### HOW TO COMPLETE THIS TASK
Retype, without changes, every line from the line that contains "Where should I" through the final line of the records. Exclude pictures.

──────── MATERIAL PROVIDED ────────

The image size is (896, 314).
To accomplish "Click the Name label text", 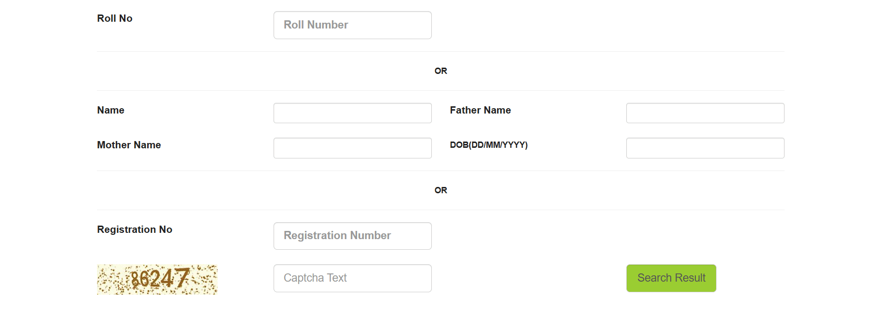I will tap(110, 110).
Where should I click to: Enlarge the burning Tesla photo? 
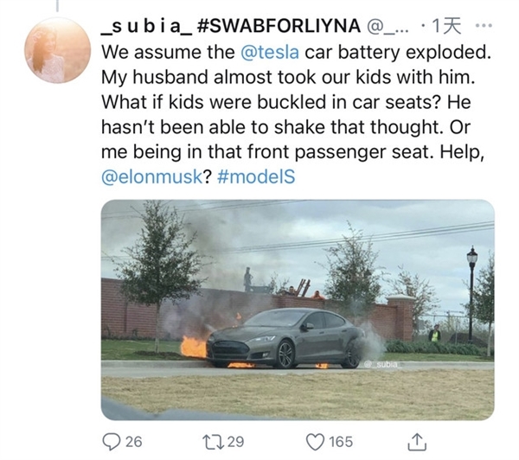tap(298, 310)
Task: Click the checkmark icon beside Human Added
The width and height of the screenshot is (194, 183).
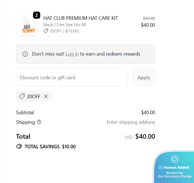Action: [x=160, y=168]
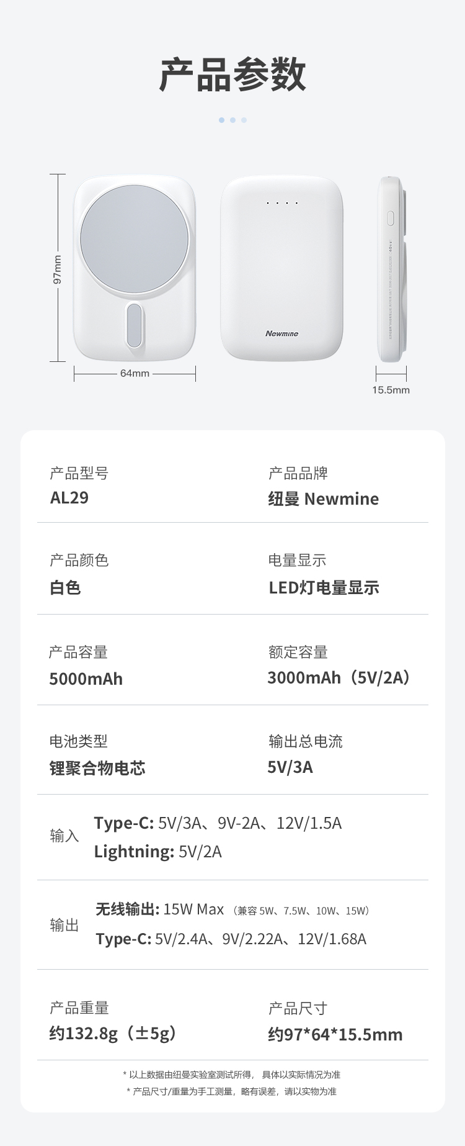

────────

### EXERCISE SOLUTION
Where should I click to: Enlarge the burning Tesla photo? 
tap(298, 310)
Task: Click the checkmark icon beside Human Added
The width and height of the screenshot is (194, 183).
Action: [x=160, y=168]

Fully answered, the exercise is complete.